** Opening MATERIAL TO PROCESS block **
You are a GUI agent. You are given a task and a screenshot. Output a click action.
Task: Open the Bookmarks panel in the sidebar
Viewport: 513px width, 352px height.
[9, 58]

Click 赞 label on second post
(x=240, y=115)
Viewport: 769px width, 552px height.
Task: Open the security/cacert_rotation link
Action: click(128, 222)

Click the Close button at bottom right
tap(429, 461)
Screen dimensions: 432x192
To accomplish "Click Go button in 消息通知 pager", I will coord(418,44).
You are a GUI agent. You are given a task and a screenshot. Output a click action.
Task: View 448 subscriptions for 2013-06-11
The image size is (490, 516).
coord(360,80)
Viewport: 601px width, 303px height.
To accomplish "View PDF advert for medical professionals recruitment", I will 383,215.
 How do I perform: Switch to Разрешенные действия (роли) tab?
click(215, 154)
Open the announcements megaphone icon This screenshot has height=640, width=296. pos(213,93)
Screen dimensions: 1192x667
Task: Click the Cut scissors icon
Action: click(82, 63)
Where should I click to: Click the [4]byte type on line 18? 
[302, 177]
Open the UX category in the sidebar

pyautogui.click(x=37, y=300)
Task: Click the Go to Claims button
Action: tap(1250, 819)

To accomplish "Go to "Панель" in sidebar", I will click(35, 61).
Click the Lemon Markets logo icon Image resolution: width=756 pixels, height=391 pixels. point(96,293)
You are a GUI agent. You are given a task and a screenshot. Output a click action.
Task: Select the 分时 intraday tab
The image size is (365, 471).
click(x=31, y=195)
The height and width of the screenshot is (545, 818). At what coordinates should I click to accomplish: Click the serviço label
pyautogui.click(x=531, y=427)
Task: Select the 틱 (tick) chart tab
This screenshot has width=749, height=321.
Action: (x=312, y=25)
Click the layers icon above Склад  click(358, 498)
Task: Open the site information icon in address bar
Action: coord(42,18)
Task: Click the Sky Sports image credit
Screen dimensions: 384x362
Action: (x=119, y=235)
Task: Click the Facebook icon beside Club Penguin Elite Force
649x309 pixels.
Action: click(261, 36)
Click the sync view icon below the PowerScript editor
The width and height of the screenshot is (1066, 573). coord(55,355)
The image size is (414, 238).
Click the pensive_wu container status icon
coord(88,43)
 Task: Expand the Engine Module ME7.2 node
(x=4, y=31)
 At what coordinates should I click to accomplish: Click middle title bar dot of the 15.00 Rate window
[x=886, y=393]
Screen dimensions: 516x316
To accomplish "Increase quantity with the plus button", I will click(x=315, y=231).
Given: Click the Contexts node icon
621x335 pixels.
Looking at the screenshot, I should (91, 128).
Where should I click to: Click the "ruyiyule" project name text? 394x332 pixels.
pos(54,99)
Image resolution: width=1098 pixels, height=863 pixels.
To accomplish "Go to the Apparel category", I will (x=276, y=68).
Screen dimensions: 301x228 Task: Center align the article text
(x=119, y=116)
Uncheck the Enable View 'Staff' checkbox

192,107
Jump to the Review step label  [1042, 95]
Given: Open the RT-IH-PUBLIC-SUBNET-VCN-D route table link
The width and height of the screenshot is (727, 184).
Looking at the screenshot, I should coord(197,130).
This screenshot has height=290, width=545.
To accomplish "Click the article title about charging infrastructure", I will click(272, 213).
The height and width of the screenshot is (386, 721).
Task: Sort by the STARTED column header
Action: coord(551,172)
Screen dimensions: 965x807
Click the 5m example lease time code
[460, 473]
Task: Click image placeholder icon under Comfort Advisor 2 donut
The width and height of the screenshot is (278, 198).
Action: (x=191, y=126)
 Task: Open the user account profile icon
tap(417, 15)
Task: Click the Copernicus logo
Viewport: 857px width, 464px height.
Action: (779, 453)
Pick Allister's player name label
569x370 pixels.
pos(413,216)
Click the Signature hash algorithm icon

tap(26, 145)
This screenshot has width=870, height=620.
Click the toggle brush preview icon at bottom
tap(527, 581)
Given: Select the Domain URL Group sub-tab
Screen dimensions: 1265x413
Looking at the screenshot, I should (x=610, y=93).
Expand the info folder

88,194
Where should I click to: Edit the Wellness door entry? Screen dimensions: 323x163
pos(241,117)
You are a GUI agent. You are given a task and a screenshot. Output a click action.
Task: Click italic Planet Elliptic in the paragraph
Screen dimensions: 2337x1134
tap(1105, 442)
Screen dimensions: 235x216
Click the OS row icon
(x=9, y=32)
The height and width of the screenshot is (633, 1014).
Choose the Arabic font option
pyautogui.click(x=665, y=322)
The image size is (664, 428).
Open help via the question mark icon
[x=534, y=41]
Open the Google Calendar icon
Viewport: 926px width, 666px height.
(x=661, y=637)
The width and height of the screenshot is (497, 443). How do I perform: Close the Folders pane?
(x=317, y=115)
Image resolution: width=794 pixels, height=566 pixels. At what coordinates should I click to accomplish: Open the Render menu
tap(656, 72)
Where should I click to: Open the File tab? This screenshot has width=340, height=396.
** Closing MATERIAL TO PROCESS block **
Each entry above is to be duplicated exactly, with nothing left out.

You are a GUI agent. You are given a task and a screenshot. Output a click action.
Task: Open the Bookmarks panel in the sidebar
Viewport: 513px width, 352px height.
[9, 58]

Click 赞 label on second post
(x=240, y=115)
Viewport: 769px width, 552px height.
Task: Open the security/cacert_rotation link
Action: click(128, 222)

Click the Close button at bottom right
tap(429, 461)
Screen dimensions: 432x192
To accomplish "Click Go button in 消息通知 pager", I will coord(418,44).
You are a GUI agent. You are given a task and a screenshot. Output a click action.
Task: View 448 subscriptions for 2013-06-11
The image size is (490, 516).
coord(360,80)
Viewport: 601px width, 303px height.
To accomplish "View PDF advert for medical professionals recruitment", I will 383,215.
 How do I perform: Switch to Разрешенные действия (роли) tab?
click(215, 154)
Open the announcements megaphone icon This screenshot has height=640, width=296. pos(213,93)
Screen dimensions: 1192x667
Task: Click the Cut scissors icon
Action: click(82, 63)
Where should I click to: Click the [4]byte type on line 18? 
[302, 177]
Open the UX category in the sidebar

pyautogui.click(x=37, y=300)
Task: Click the Go to Claims button
Action: tap(1250, 819)

To accomplish "Go to "Панель" in sidebar", I will click(35, 61).
Click the Lemon Markets logo icon Image resolution: width=756 pixels, height=391 pixels. point(96,293)
You are a GUI agent. You are given a task and a screenshot. Output a click action.
Task: Select the 分时 intraday tab
The image size is (365, 471).
click(x=31, y=195)
The height and width of the screenshot is (545, 818). At what coordinates should I click to accomplish: Click the serviço label
pyautogui.click(x=531, y=427)
Task: Select the 틱 (tick) chart tab
This screenshot has width=749, height=321.
Action: (x=312, y=25)
Click the layers icon above Склад  click(358, 498)
Task: Open the site information icon in address bar
Action: coord(42,18)
Task: Click the Sky Sports image credit
Screen dimensions: 384x362
Action: (x=119, y=235)
Task: Click the Facebook icon beside Club Penguin Elite Force
649x309 pixels.
Action: click(261, 36)
Click the sync view icon below the PowerScript editor
The width and height of the screenshot is (1066, 573). coord(55,355)
The image size is (414, 238).
Click the pensive_wu container status icon
coord(88,43)
 Task: Expand the Engine Module ME7.2 node
(x=4, y=31)
 At what coordinates should I click to accomplish: Click middle title bar dot of the 15.00 Rate window
[x=886, y=393]
Screen dimensions: 516x316
To accomplish "Increase quantity with the plus button", I will click(x=315, y=231).
Given: Click the Contexts node icon
621x335 pixels.
Looking at the screenshot, I should (91, 128).
Where should I click to: Click the "ruyiyule" project name text? 394x332 pixels.
pos(54,99)
Image resolution: width=1098 pixels, height=863 pixels.
To accomplish "Go to the Apparel category", I will (x=276, y=68).
Screen dimensions: 301x228 Task: Center align the article text
(x=119, y=116)
Uncheck the Enable View 'Staff' checkbox

192,107
Jump to the Review step label  [1042, 95]
Given: Open the RT-IH-PUBLIC-SUBNET-VCN-D route table link
The width and height of the screenshot is (727, 184).
Looking at the screenshot, I should coord(197,130).
This screenshot has height=290, width=545.
To accomplish "Click the article title about charging infrastructure", I will click(272, 213).
The height and width of the screenshot is (386, 721).
Task: Sort by the STARTED column header
Action: coord(551,172)
Screen dimensions: 965x807
Click the 5m example lease time code
[460, 473]
Task: Click image placeholder icon under Comfort Advisor 2 donut
The width and height of the screenshot is (278, 198).
Action: (x=191, y=126)
 Task: Open the user account profile icon
tap(417, 15)
Task: Click the Copernicus logo
Viewport: 857px width, 464px height.
Action: (779, 453)
Pick Allister's player name label
569x370 pixels.
pos(413,216)
Click the Signature hash algorithm icon

tap(26, 145)
This screenshot has width=870, height=620.
Click the toggle brush preview icon at bottom
tap(527, 581)
Given: Select the Domain URL Group sub-tab
Screen dimensions: 1265x413
Looking at the screenshot, I should (x=610, y=93).
Expand the info folder

88,194
Where should I click to: Edit the Wellness door entry? Screen dimensions: 323x163
pos(241,117)
You are a GUI agent. You are given a task and a screenshot. Output a click action.
Task: Click italic Planet Elliptic in the paragraph
Screen dimensions: 2337x1134
tap(1105, 442)
Screen dimensions: 235x216
Click the OS row icon
(x=9, y=32)
The height and width of the screenshot is (633, 1014).
Choose the Arabic font option
pyautogui.click(x=665, y=322)
The image size is (664, 428).
Open help via the question mark icon
[x=534, y=41]
Open the Google Calendar icon
Viewport: 926px width, 666px height.
(x=661, y=637)
The width and height of the screenshot is (497, 443). How do I perform: Close the Folders pane?
(x=317, y=115)
Image resolution: width=794 pixels, height=566 pixels. At what coordinates should I click to accomplish: Open the Render menu
tap(656, 72)
Where should I click to: Open the File tab? This screenshot has width=340, height=396.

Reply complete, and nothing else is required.